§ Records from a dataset
--------------------

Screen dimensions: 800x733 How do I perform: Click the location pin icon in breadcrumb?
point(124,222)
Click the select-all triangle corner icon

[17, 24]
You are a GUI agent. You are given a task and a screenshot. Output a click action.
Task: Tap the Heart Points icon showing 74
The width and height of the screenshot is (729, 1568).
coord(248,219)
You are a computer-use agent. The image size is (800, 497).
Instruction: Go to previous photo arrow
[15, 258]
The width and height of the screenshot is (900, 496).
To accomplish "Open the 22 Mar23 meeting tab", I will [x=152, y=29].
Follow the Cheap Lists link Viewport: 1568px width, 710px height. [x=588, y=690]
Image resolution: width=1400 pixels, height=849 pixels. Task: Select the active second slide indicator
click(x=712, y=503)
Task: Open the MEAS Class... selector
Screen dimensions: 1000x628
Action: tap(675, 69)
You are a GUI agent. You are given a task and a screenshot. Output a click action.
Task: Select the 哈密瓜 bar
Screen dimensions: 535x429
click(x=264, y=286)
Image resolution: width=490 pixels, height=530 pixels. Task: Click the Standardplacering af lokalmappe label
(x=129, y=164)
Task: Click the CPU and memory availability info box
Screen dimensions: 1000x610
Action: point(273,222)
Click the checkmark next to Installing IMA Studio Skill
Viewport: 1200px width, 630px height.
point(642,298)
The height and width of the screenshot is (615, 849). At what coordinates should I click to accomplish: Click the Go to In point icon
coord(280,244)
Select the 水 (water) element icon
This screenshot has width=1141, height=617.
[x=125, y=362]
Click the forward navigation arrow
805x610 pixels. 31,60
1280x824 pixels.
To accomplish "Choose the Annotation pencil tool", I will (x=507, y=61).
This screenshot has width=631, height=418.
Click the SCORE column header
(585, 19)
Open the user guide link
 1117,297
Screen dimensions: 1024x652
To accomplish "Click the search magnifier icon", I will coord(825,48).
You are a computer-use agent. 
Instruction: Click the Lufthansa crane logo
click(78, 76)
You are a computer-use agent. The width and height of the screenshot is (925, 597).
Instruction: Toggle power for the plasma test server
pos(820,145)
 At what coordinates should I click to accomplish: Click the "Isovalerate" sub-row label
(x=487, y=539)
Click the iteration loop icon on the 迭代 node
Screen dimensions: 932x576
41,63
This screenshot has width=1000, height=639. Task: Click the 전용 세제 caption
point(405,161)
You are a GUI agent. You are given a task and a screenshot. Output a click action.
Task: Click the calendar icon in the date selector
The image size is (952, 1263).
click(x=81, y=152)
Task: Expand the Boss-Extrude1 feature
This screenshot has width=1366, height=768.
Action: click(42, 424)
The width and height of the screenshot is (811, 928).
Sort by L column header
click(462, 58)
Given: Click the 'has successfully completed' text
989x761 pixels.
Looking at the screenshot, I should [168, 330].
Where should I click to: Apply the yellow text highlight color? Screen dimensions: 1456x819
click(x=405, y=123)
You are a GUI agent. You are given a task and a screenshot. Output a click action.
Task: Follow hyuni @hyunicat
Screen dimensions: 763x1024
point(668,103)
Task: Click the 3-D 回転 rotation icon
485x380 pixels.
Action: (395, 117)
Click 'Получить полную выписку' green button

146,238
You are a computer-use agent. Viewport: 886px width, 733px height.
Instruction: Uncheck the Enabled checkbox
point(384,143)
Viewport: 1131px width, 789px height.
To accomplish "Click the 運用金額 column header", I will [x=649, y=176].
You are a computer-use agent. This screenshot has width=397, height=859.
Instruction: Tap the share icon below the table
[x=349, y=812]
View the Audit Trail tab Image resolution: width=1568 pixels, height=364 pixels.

--------------------

§ Task to carry out
Give back every line from the beginning of the records through the line holding "The width and height of the screenshot is (900, 496).", exactly as it reads, and leave out the rest.

§ Answer box
Screen dimensions: 800x733 How do I perform: Click the location pin icon in breadcrumb?
point(124,222)
Click the select-all triangle corner icon

[17, 24]
You are a GUI agent. You are given a task and a screenshot. Output a click action.
Task: Tap the Heart Points icon showing 74
The width and height of the screenshot is (729, 1568).
coord(248,219)
You are a computer-use agent. The image size is (800, 497).
Instruction: Go to previous photo arrow
[15, 258]
The width and height of the screenshot is (900, 496).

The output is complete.